Fragmento del texto:
Los oscuros pasillos de la historia

Nadie es tan sabio en los detalles como Suetonio, y en esto se ampara en una de las reglas básicas de toda buena narración, que es convencer al lector que lo que cuenta es verdadero.

Entre mis lecturas de cuarentena he vuelto a Suetonio, quien, en su Vida de los doce césares, entra en los pasillos mal alumbrados de la historia con paso de espía del pasado, y con diligencia de escritor de nota roja, o de gacetillero de revistas del corazón, busca penetrar los viejos misterios de la vida de los poderosos, sus vicios y excesos, taras familiares, incestos, megalomanías, crímenes, lujuria, avaricia.

El lector curioso, que busca instruirse en las minucias de las vidas narradas, puede dejar de lado las arideces de las fechas de batallas. Mejor seguir a Suetonio por los caminos escabrosos que recorre con la barbilla levantada solemnemente para mostrar su desprecio moral ante las inmundicias de que se alimenta el poder.

Bajo Trajano fue jefe de los archivos imperiales, y fue secretario de Adriano, con lo que tuvo acceso a los archivos donde figuraban las cartas, testamentos y demás documentos personales de los emperadores anteriores, desde Julio César y Augusto.

Nadie es tan sabio en los detalles como Suetonio, y en esto se ampara en una de las reglas básicas de toda buena narración, que es convencer al lector que lo que cuenta es verdadero.

Son once puñales, ni uno más ni uno menos, los que se levantan contra Julio César. Son veintitrés heridas las que recibe. Son tres los esclavos que lo llevan a su casa en una litera, “de la que pendía uno de sus brazos”. Los números hablan.

Vanidades y veleidades, obsesiones y mentiras, crimen y locura. Los subterráneos del poder que recorre Suetonio son de doble fondo; arriba están las anécdotas que pueden parecer banales, banquetes excesivos, triunfos militares fingidos; debajo corren las aguas negras que fluyen desde la naturaleza misma del poder.

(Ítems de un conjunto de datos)
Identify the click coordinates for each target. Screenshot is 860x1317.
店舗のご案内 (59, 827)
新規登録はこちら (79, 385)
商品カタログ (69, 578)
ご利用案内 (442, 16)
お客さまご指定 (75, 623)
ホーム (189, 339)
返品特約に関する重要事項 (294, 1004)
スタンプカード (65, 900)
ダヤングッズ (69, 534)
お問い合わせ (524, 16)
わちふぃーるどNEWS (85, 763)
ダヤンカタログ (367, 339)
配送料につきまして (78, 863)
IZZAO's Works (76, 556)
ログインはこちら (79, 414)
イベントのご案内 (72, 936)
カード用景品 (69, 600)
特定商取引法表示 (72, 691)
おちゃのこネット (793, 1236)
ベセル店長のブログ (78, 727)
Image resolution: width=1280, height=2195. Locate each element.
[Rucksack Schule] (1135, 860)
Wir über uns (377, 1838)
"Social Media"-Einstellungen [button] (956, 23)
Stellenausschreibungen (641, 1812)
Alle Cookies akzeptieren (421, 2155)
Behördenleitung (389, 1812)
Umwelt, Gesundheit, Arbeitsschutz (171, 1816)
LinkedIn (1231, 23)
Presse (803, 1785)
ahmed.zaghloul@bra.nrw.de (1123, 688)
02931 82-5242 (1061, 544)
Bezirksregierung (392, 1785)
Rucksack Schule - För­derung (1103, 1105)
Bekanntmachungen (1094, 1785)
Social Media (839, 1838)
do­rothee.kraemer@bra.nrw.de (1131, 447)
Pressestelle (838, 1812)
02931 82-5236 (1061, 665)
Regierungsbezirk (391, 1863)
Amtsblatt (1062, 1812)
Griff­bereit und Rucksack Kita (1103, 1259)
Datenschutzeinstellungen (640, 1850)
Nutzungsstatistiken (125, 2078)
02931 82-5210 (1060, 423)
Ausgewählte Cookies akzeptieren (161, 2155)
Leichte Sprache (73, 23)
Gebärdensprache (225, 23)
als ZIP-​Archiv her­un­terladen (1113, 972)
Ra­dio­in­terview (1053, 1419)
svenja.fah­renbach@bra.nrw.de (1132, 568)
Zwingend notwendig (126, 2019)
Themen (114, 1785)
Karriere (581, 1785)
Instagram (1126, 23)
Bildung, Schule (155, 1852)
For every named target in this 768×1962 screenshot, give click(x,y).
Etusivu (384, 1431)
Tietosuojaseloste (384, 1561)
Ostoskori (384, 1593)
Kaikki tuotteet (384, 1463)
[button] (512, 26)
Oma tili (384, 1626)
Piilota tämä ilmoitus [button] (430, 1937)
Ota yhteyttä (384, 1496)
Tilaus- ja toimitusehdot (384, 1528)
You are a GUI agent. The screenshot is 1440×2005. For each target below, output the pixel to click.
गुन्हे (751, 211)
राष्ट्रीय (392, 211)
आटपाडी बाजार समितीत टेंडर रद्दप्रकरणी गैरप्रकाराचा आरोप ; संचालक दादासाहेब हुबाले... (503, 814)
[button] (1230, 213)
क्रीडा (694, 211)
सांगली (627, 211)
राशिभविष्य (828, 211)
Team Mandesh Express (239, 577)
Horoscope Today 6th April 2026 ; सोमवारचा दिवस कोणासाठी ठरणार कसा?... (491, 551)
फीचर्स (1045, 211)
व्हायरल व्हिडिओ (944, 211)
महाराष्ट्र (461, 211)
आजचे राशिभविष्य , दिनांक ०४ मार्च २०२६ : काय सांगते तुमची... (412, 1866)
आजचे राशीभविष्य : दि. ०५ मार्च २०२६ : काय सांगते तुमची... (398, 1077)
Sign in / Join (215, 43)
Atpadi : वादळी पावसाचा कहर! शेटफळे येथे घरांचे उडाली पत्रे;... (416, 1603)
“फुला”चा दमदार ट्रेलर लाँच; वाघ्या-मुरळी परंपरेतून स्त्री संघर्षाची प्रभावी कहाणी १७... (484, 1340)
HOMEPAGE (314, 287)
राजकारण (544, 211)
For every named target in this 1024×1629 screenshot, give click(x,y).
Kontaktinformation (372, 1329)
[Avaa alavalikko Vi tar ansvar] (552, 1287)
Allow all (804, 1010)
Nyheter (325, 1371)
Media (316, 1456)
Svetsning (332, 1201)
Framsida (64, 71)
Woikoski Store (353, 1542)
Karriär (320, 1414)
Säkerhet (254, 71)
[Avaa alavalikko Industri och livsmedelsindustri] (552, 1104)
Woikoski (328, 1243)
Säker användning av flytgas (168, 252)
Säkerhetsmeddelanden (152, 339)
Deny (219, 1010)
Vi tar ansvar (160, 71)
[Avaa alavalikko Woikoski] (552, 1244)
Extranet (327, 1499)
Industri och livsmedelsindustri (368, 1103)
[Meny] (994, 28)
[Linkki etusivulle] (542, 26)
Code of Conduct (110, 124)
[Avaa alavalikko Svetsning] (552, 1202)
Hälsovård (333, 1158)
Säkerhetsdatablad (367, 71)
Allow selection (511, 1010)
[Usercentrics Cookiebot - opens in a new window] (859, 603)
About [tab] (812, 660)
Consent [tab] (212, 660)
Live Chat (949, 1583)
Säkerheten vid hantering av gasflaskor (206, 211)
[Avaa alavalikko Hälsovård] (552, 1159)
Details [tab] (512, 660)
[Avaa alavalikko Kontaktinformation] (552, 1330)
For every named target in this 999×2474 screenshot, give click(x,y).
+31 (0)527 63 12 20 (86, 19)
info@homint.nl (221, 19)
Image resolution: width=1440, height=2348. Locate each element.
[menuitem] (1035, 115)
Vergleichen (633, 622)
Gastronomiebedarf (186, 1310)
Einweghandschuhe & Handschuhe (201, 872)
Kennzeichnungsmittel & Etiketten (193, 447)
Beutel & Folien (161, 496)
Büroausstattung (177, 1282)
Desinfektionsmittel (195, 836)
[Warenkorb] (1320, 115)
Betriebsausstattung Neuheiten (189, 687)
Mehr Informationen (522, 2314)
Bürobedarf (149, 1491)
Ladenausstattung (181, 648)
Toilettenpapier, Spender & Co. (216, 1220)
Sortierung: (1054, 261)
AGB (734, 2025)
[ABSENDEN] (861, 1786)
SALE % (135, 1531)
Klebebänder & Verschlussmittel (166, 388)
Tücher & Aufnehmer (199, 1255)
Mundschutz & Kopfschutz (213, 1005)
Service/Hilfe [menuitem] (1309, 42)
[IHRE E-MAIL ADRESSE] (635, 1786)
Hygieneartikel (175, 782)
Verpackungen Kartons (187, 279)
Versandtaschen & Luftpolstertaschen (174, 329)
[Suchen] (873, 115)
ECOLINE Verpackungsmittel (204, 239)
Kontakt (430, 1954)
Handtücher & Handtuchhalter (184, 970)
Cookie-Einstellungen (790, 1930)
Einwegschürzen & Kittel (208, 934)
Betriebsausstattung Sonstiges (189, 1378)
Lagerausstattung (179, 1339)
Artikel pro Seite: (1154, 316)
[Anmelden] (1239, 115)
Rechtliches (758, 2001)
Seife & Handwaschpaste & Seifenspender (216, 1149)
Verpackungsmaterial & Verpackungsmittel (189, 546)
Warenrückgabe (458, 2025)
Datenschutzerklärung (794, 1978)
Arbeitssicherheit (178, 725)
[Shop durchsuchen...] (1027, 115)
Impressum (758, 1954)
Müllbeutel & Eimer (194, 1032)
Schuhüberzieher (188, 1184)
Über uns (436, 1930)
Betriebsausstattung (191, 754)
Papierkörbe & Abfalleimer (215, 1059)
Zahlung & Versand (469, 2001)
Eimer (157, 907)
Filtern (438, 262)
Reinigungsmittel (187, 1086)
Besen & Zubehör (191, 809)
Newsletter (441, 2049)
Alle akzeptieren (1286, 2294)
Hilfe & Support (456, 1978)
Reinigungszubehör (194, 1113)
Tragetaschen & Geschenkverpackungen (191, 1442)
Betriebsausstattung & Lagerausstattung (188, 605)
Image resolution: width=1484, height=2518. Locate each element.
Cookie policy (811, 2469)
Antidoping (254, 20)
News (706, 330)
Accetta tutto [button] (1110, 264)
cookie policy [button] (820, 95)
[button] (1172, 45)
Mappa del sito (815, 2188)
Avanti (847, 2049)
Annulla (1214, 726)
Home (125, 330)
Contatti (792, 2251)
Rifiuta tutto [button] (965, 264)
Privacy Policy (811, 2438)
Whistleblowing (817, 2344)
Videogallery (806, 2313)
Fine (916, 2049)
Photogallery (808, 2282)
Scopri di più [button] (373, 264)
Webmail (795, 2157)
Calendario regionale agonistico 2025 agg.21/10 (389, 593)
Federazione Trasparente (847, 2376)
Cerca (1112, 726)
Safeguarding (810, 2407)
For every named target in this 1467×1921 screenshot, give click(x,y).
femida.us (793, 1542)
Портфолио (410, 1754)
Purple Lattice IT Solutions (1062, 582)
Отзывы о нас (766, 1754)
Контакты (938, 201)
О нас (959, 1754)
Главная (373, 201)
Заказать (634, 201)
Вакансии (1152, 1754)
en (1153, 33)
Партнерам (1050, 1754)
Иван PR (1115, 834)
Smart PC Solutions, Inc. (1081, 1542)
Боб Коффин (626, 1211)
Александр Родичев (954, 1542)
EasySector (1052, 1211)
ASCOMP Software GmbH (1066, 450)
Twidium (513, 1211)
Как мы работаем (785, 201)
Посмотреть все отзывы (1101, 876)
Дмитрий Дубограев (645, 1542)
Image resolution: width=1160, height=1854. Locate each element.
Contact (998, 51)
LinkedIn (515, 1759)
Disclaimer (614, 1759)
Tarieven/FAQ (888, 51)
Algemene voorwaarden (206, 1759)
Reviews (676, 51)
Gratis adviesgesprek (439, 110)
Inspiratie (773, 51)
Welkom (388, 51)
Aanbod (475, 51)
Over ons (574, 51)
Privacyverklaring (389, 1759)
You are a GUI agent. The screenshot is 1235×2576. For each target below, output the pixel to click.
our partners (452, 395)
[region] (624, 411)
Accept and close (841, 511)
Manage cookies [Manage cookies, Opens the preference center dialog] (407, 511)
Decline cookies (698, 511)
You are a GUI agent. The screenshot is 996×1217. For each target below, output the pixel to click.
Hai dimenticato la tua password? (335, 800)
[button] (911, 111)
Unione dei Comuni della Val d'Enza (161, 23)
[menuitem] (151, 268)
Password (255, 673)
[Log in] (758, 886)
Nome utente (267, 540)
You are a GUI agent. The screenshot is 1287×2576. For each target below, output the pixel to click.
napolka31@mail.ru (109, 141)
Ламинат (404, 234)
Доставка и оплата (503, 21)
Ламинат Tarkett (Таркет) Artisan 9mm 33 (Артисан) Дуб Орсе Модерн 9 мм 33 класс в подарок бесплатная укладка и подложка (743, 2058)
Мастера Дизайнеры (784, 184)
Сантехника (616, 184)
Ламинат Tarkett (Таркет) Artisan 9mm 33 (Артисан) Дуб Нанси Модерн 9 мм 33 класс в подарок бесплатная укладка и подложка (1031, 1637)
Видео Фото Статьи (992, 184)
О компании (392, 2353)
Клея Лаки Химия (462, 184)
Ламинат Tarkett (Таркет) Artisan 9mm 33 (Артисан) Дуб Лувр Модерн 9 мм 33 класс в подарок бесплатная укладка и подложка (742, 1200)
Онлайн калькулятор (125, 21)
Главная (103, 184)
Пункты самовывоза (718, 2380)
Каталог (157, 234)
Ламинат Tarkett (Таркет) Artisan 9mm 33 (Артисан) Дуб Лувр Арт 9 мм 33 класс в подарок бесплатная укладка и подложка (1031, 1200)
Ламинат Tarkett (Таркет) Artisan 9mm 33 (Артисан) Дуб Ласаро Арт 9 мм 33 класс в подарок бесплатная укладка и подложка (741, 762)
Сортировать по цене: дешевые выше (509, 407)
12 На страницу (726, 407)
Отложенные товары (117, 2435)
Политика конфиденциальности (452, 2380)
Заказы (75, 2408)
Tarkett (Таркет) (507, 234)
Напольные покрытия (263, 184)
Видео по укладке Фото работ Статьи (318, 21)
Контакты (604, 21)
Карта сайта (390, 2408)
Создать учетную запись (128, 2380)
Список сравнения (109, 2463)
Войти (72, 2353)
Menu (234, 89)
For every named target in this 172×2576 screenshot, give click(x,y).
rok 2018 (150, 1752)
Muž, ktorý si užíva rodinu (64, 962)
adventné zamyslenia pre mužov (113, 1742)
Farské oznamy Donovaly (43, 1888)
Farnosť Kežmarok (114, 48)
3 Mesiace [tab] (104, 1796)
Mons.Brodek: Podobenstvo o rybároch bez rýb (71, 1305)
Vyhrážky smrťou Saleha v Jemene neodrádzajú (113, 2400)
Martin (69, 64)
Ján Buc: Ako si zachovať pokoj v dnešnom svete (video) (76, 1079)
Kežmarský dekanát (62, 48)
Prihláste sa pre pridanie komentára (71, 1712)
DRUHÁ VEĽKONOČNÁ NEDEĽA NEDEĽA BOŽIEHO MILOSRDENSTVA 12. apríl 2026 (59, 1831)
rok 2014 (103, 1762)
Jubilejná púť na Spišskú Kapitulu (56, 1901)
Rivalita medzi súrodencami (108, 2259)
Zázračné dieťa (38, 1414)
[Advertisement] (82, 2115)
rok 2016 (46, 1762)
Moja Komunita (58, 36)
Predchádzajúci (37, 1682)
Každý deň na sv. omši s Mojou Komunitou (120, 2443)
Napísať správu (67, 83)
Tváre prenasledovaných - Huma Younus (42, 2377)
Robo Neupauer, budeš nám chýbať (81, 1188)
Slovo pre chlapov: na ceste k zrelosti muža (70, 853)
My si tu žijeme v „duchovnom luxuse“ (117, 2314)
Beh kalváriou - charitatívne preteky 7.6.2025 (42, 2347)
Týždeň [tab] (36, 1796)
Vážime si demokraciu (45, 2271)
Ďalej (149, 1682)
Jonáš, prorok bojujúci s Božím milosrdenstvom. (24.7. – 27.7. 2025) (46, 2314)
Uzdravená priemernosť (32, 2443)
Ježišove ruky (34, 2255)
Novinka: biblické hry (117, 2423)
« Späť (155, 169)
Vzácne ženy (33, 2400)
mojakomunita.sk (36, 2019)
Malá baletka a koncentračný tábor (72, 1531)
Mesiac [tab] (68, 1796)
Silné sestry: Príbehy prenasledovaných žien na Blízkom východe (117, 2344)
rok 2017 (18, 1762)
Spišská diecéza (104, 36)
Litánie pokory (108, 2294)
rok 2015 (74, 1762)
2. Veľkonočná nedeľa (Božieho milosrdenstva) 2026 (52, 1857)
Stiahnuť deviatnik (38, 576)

Consigna A:
Responde estas preguntas sobre el texto de Suetonio:
(i) ¿Qué obra de Suetonio vuelve a leer el autor durante la cuarentena?
(ii) ¿Qué cargo ocupó Suetonio bajo Trajano?
(iii) ¿Cuántas heridas recibe Julio César?
Consigna B: Actualiza el texto de Suetonio, desde "El lector curioso, que" hasta "alimenta el poder.", y pon "frente" en lugar de "barbilla".
Consigna C: ¿Puedes prolongar el texto sobre Suetonio desde donde termina?

Resultado A:
(i) Vida de los doce césares.
(ii) Fue jefe de los archivos imperiales.
(iii) Veintitrés.

Resultado B:
El lector curioso, que busca instruirse en las minucias de las vidas narradas, puede dejar de lado las arideces de las fechas de batallas. Mejor seguir a Suetonio por los caminos escabrosos que recorre con la frente levantada solemnemente para mostrar su desprecio moral ante las inmundicias de que se alimenta el poder.

Resultado C:
Sus personajes, obsesos y arbitrarios, están muy lejos de pensar que al final serán cosidos a puñaladas, o acabarán envenenados. Es su destino de déspotas.

Psicópatas, como Calígula, que pasaba la noche deambulando por los pasillos, urdiendo crímenes, y que tenía por divisa la regla de que todo le estaba permitido, y con todas las personas, dueño de sus vidas, de sus cuerpos, y de sus muertes.

O locos de otro tipo, como Nerón, y ambos han llegado hasta nuestros días convertidos en caricaturas de historieta, el uno elevando al consulado a su caballo, el otro tocando la lira mientras ardía Roma. Esas historias, siempre tan populares, se las debemos a Suetonio.

Nerón, quien tenía la vanidad infantil de creerse un genio del bel canto, tanto como para presentarse en los teatros, y gastar fortunas en sus lujosas puestas en escena, a costillas del erario público. A nadie le estaba permitido abandonar el recinto cuando subía al escenario, y así hubo mujeres que dieron a luz en las gradas, y muchos espectadores “saltaron furtivamente por encima de las murallas… o se fingieron muertos para que los sacaran”.

Vigilaba que los aterrorizados jueces no fueran a dejar de escogerlo ganador de los concursos de canto, y perseguía a sus competidores hasta arruinarlos. A sus súbditos los clasificaba entre quienes alababan la excelencia de su arte, y quienes cometían traición al no elogiarlo. El ridículo es también una forma del poder desmedido.

En el año 122, Suetonio cayó en desgracia. El rumor sigue repitiendo en ecos, a través de los pasillos oscuros de la historia, que llegó a tomarse demasiadas libertades con Vibia Sabina, la esposa del emperador Adriano, quien, furioso, lo alejó del entorno palaciego.

Quién iba a decirlo. Suetonio, quien tantos adulterios nos dejó narrados.

El autor es escritor. San Isidro de la Cruz Verde, mayo 2020.